YAADA is written in the Matlab programming language and is available as open source software. Users can write Matlab functions to extend YAADA in order to develop novel analyses of ATOFMS data.

Example From Manual

In this section we demonstrate YAADA's query functions and find sets of particles based on their composition using the criteria developed by Noble and Prather (1996). Noble and Prather call the most common particle type for Southern California ``Organic/Nitrate''. These are most likely particles originally emitted by combustion sources on which ammonium nitrate has condensed. These particles have peaks at m/z equal to 12 (C+), 18 (NH4+), 24 (C2+), 30 (NO+), and 36 (C3+). To find this type of particle in the demonstration data use:

>> OrganicNitrate1 = run_query('mz = 12 and mz = 24 and mz = 36 and mz = 18 and mz = 30');

YAADA will find 40 particles that match this criterion. You can view the particles and their mass spectra with the msview program. The sets of particles in the Matlab workspace are shown in a pull-down menu in the upper left corner of the YAADA MS Viewer figure. Select OrganicNitrate and the particles will be listed in the left-hand column. The particles are listed in the left-hand column ordered by the three letter instrument code, date, time, and aerodynamic diameter in um. Click on one of these particles to view its mass spectra (see Figure). The mass spectra are shown as lines at integral mass-to-charge ratios. Some particles have both positive and negative mass spectra, others have only one mass spectrum.

Mass Spectral Viewer showing ``Organic/Nitrate'' particles.
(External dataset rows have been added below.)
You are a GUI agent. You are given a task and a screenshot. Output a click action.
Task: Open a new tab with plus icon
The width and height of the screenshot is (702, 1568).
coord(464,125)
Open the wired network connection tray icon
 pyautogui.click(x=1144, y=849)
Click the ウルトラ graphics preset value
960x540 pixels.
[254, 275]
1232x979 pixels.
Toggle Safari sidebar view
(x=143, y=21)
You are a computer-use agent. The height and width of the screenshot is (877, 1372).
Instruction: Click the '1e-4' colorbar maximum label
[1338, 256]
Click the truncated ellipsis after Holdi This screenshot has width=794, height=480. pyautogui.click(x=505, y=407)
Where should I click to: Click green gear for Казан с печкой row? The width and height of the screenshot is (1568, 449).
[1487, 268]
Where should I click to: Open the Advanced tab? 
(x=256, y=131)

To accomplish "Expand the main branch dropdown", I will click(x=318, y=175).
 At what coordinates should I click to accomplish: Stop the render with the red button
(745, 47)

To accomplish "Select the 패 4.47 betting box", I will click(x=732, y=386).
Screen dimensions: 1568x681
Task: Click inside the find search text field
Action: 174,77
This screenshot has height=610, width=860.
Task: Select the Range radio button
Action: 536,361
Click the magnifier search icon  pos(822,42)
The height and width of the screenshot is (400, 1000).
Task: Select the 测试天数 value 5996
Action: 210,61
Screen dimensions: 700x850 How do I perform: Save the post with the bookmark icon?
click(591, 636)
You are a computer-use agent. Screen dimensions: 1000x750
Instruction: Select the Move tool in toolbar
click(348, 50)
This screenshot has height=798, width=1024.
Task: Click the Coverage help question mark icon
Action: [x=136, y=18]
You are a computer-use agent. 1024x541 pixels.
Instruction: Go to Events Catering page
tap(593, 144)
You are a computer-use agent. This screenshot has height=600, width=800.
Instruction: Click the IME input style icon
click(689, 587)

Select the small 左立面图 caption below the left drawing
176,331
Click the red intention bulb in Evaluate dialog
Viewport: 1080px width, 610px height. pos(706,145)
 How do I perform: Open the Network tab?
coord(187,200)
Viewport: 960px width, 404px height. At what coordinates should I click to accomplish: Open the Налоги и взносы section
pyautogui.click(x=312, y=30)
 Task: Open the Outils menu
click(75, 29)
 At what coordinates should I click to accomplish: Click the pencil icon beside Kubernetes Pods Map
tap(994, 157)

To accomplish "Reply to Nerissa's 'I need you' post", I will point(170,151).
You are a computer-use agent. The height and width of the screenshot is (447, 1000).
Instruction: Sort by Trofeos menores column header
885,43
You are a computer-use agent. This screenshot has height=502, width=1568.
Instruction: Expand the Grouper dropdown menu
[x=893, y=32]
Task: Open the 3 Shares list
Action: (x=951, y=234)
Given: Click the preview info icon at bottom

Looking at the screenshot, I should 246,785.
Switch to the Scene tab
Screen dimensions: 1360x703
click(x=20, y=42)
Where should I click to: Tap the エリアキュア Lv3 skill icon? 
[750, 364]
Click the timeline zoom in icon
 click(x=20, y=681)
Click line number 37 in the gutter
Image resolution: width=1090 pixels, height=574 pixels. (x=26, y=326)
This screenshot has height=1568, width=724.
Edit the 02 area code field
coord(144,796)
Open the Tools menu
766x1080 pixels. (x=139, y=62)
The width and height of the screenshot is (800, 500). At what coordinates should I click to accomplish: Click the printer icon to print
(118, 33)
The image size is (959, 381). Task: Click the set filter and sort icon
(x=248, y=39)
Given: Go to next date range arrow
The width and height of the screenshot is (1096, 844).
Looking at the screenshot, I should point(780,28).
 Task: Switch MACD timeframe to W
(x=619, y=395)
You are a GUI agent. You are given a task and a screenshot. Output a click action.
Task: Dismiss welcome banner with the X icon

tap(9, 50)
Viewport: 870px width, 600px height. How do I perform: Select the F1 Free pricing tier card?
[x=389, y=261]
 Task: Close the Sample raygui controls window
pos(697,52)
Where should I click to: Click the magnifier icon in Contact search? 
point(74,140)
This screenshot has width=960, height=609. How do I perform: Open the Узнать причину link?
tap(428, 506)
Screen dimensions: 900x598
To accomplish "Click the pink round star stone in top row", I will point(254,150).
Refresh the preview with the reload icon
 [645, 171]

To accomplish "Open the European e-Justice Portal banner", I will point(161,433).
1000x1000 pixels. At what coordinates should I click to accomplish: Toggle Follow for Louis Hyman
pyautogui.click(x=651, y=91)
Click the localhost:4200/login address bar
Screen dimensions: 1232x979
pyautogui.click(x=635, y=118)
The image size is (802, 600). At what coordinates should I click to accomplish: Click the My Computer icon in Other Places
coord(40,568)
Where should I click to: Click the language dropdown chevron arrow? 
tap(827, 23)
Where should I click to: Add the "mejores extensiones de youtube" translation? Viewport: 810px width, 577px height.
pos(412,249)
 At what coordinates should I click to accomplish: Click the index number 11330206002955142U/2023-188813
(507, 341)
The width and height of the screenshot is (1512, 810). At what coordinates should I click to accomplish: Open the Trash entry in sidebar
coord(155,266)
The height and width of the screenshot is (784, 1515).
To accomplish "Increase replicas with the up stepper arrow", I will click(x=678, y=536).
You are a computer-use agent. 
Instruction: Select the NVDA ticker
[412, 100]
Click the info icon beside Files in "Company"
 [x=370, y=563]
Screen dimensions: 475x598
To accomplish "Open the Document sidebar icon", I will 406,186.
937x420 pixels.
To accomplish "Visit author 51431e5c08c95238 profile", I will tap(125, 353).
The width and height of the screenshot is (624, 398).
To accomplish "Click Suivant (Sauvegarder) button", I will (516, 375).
Search criteria can also specify the mass spectral response, ``area'', for each peak. A more complex search for Organic particles is

>> OrganicNitrate2 = run_query('Area{12} > 50 and Area{24} > 75 and Area{36} > 50 and Area{18} > 50 and Area{30} > 75');

Here Area{12} > 200 finds those spectra which have peaks in the mass-to-charge range 11.5 to 12.5 Daltons that have a total response greater than 200. Only 12 particles in the demonstration data set match this criterion. To view these with msview select from the menu MSViewer/Refresh PartID List, then select Organic. Another common class of compounds identified by Noble and Prather is the ``Marine'' particle class identified by ion peaks at m/z = 23, 39, 81, and 83 DA, representing Na+, K+, Na235Cl+ and Na237Cl+, respectively. Search for these with the command

>> Marine = run_query('Area{23} > 1000 and Ar>ea{39} > 200 and Area{81} > 50 and Area{83} > 50');

To analyze many mass spectra, it is useful to aggregate the mass spectra and plot the aggregate. The digital mass spectrum aggregates mass spectra by collecting for each integral m/z value the fraction of spectra that have a peak (Liu et al., 2001). Plot digital mass spectrum of the Marine particles to see the aggregate mass spectrum as

>> figure; % open new figure
>> clf; % clear figure
>> digital_ms(Marine,1,200);

The peaks in the selection criterion, m/z = 23, 39, 81, and 83 DA, are present in nearly all the spectra as expected. The digital mass spectrum shows that many of the spectra also contain distinctive peaks, for example Na2NO3+ (m/z = 108) and Na3SO4+ (m/z = 165).